PROBLEM DESCRIPTION: Copy the rows below word for word.

TASK DATA:
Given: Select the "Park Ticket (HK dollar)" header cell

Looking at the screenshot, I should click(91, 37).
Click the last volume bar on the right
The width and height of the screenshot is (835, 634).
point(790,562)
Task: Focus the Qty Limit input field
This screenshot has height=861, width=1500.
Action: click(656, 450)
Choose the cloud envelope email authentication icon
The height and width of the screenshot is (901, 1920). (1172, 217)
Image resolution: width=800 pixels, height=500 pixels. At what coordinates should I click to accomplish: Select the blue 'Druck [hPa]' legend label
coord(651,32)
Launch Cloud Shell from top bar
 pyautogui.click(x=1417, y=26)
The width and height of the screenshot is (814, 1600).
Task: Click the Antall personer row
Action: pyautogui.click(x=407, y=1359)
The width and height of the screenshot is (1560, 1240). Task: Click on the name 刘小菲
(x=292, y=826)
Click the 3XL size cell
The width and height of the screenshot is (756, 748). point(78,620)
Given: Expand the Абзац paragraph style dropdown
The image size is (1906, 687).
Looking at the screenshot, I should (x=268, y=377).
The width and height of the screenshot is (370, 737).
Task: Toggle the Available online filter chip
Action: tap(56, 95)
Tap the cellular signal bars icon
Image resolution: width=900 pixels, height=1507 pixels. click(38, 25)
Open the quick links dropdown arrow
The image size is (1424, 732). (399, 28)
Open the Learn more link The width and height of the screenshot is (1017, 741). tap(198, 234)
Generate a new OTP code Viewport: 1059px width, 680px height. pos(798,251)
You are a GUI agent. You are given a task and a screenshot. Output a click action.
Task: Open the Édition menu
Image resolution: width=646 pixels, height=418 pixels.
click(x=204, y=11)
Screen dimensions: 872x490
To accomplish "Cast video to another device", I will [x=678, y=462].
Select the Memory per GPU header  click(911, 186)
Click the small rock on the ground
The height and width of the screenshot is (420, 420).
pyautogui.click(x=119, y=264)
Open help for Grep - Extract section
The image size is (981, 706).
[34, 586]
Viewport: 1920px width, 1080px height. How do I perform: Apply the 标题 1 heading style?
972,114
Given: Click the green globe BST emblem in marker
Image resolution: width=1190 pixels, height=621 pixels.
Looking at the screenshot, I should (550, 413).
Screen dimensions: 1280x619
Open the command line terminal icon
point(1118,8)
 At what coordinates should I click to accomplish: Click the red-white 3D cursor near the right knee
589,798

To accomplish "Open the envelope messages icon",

WORKED ANSWER:
Given: Select the "Park Ticket (HK dollar)" header cell

Looking at the screenshot, I should click(91, 37).
Click the last volume bar on the right
The width and height of the screenshot is (835, 634).
point(790,562)
Task: Focus the Qty Limit input field
This screenshot has height=861, width=1500.
Action: click(656, 450)
Choose the cloud envelope email authentication icon
The height and width of the screenshot is (901, 1920). (1172, 217)
Image resolution: width=800 pixels, height=500 pixels. At what coordinates should I click to accomplish: Select the blue 'Druck [hPa]' legend label
coord(651,32)
Launch Cloud Shell from top bar
 pyautogui.click(x=1417, y=26)
The width and height of the screenshot is (814, 1600).
Task: Click the Antall personer row
Action: pyautogui.click(x=407, y=1359)
The width and height of the screenshot is (1560, 1240). Task: Click on the name 刘小菲
(x=292, y=826)
Click the 3XL size cell
The width and height of the screenshot is (756, 748). point(78,620)
Given: Expand the Абзац paragraph style dropdown
The image size is (1906, 687).
Looking at the screenshot, I should (x=268, y=377).
The width and height of the screenshot is (370, 737).
Task: Toggle the Available online filter chip
Action: tap(56, 95)
Tap the cellular signal bars icon
Image resolution: width=900 pixels, height=1507 pixels. click(38, 25)
Open the quick links dropdown arrow
The image size is (1424, 732). (399, 28)
Open the Learn more link The width and height of the screenshot is (1017, 741). tap(198, 234)
Generate a new OTP code Viewport: 1059px width, 680px height. pos(798,251)
You are a GUI agent. You are given a task and a screenshot. Output a click action.
Task: Open the Édition menu
Image resolution: width=646 pixels, height=418 pixels.
click(x=204, y=11)
Screen dimensions: 872x490
To accomplish "Cast video to another device", I will [x=678, y=462].
Select the Memory per GPU header  click(911, 186)
Click the small rock on the ground
The height and width of the screenshot is (420, 420).
pyautogui.click(x=119, y=264)
Open help for Grep - Extract section
The image size is (981, 706).
[34, 586]
Viewport: 1920px width, 1080px height. How do I perform: Apply the 标题 1 heading style?
972,114
Given: Click the green globe BST emblem in marker
Image resolution: width=1190 pixels, height=621 pixels.
Looking at the screenshot, I should (550, 413).
Screen dimensions: 1280x619
Open the command line terminal icon
point(1118,8)
 At what coordinates should I click to accomplish: Click the red-white 3D cursor near the right knee
589,798

To accomplish "Open the envelope messages icon",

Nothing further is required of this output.